Les libéraux relancent un projet de loi sur la surveillance de l’agence frontalière

Jim Bronskill, La Presse Canadienne
Les libéraux relancent un projet de loi sur la surveillance de l’agence frontalière

OTTAWA — Les libéraux fédéraux relancent un plan pour permettre aux voyageurs, aux détenus de l’immigration et à d’autres qui estiment avoir subi un mauvais traitement de la part de l’agence frontalière du Canada de porter plainte auprès d’un organisme indépendant.

Le gouvernement a déposé jeudi un projet de loi pour confier à l’organisme de surveillance de la GRC la responsabilité supplémentaire de traiter les plaintes du public au sujet de l’Agence des services frontaliers du Canada (ASFC).

Le projet de loi visant à créer la Commission d’examen et de traitement des plaintes du public est présenté dans la foulée de versions précédentes qui sont mortes au feuilleton.

Les agents frontaliers peuvent arrêter les voyageurs pour les interroger, prélever des échantillons de sang et d’haleine et rechercher, détenir et arrêter des personnes sans mandat.

Une unité interne de l’agence traite les plaintes du public, tandis que d’autres organismes, dont les tribunaux, le commissaire fédéral à la protection de la vie privée et l’Office de surveillance des activités en matière de sécurité nationale et de renseignement, examinent diverses préoccupations.

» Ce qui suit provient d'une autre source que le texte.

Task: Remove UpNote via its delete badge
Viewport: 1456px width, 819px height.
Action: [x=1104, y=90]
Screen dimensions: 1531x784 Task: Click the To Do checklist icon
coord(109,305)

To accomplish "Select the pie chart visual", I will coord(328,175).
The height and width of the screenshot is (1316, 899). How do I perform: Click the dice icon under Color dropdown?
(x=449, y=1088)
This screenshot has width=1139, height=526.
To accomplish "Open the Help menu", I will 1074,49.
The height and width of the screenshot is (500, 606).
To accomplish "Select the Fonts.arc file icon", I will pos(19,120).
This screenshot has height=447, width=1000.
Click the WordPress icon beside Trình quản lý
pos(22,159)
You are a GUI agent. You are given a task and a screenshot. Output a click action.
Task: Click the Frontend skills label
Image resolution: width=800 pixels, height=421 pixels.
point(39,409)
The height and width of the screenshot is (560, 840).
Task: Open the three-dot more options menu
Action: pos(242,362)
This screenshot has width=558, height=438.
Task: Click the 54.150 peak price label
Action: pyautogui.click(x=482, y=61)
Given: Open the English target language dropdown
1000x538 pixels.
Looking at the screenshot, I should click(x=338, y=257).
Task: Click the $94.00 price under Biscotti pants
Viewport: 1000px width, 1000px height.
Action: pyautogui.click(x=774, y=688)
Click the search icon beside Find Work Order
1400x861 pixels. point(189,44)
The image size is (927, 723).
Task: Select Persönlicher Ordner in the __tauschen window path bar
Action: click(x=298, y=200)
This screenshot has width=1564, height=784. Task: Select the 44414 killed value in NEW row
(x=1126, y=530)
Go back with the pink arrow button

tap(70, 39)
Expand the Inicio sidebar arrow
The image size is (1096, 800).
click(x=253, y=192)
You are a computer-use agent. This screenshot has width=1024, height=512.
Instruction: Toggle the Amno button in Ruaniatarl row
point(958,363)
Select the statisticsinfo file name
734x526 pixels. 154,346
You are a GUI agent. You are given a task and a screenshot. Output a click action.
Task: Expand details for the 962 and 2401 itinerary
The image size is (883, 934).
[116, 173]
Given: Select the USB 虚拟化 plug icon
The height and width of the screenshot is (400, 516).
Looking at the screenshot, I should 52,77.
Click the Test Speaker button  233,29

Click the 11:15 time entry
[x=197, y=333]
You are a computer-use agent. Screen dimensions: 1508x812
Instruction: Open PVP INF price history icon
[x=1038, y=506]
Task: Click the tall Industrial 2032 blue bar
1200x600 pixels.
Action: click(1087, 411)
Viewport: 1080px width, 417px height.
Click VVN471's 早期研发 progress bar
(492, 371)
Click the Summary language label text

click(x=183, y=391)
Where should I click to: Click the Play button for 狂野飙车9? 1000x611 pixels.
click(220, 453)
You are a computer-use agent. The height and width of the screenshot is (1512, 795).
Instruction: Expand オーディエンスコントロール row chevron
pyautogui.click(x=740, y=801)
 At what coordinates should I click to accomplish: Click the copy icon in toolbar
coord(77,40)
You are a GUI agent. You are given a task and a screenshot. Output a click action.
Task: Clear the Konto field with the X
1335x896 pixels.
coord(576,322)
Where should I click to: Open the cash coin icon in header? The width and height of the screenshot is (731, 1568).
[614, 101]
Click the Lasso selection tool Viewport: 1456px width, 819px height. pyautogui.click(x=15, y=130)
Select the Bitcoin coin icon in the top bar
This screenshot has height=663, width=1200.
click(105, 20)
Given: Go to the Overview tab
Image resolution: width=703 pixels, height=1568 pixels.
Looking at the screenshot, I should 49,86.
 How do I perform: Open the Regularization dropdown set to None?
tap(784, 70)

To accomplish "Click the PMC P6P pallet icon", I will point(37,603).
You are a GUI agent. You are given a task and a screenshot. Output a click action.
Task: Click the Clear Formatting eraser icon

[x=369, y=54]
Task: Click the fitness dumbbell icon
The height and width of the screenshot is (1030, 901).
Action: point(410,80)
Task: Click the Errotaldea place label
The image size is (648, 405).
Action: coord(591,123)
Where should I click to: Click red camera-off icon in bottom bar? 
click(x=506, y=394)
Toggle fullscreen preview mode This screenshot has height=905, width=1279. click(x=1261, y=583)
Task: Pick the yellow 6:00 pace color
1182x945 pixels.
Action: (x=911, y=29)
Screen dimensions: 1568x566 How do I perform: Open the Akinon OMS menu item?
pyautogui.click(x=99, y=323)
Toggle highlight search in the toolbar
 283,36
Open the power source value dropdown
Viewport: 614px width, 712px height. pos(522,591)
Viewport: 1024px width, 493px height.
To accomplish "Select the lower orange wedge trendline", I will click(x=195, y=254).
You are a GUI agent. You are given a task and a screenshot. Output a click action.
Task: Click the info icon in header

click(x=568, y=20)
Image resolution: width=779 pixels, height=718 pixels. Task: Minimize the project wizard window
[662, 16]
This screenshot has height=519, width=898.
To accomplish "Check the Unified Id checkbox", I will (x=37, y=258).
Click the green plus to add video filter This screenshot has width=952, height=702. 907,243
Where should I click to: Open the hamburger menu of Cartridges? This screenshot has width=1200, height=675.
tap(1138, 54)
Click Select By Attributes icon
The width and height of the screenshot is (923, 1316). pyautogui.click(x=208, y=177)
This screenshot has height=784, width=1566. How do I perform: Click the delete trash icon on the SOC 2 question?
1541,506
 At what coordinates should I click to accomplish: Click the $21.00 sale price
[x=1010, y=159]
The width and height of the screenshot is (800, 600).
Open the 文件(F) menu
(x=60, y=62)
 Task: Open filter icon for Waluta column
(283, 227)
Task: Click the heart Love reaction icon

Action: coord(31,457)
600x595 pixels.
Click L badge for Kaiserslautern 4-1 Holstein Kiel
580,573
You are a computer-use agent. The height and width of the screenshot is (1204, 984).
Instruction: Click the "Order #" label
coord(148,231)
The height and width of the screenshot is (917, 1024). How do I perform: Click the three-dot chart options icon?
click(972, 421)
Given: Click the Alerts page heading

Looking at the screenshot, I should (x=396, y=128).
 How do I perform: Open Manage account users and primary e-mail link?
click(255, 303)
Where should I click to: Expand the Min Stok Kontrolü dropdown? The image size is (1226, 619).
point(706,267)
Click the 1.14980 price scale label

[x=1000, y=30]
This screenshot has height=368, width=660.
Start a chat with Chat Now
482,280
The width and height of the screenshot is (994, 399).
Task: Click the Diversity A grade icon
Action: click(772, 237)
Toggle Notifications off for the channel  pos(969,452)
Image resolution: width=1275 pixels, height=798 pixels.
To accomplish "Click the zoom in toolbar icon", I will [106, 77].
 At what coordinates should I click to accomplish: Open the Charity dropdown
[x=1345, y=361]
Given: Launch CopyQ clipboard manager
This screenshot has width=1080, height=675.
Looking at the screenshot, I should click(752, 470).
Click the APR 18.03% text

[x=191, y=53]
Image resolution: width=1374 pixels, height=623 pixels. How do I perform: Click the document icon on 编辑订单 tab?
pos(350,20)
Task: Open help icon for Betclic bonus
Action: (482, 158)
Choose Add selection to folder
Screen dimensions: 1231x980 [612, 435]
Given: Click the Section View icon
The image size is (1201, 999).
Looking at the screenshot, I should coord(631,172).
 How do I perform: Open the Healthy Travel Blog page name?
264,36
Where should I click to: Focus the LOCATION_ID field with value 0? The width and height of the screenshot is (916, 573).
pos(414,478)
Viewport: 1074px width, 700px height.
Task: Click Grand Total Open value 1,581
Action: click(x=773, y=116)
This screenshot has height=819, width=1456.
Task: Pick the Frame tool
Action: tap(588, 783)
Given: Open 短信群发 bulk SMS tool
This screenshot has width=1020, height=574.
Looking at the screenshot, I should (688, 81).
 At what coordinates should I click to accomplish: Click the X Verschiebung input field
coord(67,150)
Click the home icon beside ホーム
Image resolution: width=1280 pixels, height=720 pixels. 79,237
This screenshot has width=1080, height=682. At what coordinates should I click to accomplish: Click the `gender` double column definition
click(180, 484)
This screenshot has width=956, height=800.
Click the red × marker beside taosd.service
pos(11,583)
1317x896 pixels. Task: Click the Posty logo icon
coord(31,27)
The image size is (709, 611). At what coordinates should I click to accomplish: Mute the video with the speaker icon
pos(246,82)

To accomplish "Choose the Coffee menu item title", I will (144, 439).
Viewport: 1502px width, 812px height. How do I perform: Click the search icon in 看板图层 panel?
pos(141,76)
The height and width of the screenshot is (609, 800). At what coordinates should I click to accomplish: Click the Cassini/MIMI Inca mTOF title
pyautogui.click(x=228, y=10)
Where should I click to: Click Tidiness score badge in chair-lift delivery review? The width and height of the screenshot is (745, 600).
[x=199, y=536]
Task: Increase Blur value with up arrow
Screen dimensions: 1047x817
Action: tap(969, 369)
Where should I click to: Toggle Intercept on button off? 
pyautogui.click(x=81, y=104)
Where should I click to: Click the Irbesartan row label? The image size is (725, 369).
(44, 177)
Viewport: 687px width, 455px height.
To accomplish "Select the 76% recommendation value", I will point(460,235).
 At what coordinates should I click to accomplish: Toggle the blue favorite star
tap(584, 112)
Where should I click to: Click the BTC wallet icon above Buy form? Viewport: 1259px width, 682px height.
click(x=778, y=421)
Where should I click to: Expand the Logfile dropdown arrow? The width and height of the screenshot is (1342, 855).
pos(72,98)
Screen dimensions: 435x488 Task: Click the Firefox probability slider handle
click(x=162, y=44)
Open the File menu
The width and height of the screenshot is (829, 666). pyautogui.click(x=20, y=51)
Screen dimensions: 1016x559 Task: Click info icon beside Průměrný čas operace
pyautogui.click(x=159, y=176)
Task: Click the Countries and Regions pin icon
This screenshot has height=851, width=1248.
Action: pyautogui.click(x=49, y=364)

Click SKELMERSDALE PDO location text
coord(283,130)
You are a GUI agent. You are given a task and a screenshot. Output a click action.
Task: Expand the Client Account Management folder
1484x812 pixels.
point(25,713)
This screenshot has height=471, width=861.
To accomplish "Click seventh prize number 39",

Mais l’agence frontalière n’est pas supervisée par un organe de plainte et d’examen dédié et indépendant, ce qui incite les défenseurs des libertés civiles, les avocats de réfugiés et les commissions parlementaires à demander un contrôle plus strict.

Le gouvernement propose de dépenser 112 millions $ sur cinq ans, et plus de 19 millions $ par année par la suite, pour établir le nouvel organisme, qui remplacerait la Commission civile d’examen et de traitement des plaintes contre la GRC.

La nouvelle commission obligerait à la fois la GRC et l’agence frontalière à répondre aux rapports provisoires du nouvel organisme de surveillance dans un délai de six mois, ce qui résoudrait un point sensible de longue date.

Le commissaire de la GRC a été amené devant les tribunaux parce qu’il se traînait les pieds de façon chronique en fournissant des commentaires sur les rapports provisoires de la commission des plaintes actuelle. Le problème a entraîné de longs retards dans la publication des rapports finaux et des recommandations.

La GRC et l’agence frontalière devraient également faire rapport chaque année au ministre de la Sécurité publique sur les progrès réalisés dans la mise en œuvre des recommandations de la commission.

De plus, il y aurait une collecte et une publication de données fondées sur l’appartenance ethnique pour accroître la connaissance du racisme systémique dans les forces de l’ordre et orienter les réponses.

La nouvelle Commission d’examen et de traitement des plaintes du public effectuerait des examens spécifiques de toutes les activités non liées à la sécurité nationale de la GRC et des services frontaliers, soit de sa propre initiative, soit à la demande du ministre.

Elle mènerait également des enquêtes liées aux plaintes concernant les deux organismes, ce qui inclurait:

— la réception de plaintes du public concernant la conduite et le niveau de service ;

— des examens lorsque les plaignants ne sont pas satisfaits de la façon dont la GRC ou l’agence frontalière ont traité leurs préoccupations; et

— la mise en œuvre d’enquêtes sur la conduite des organisations lorsqu’il est dans l’intérêt public de le faire.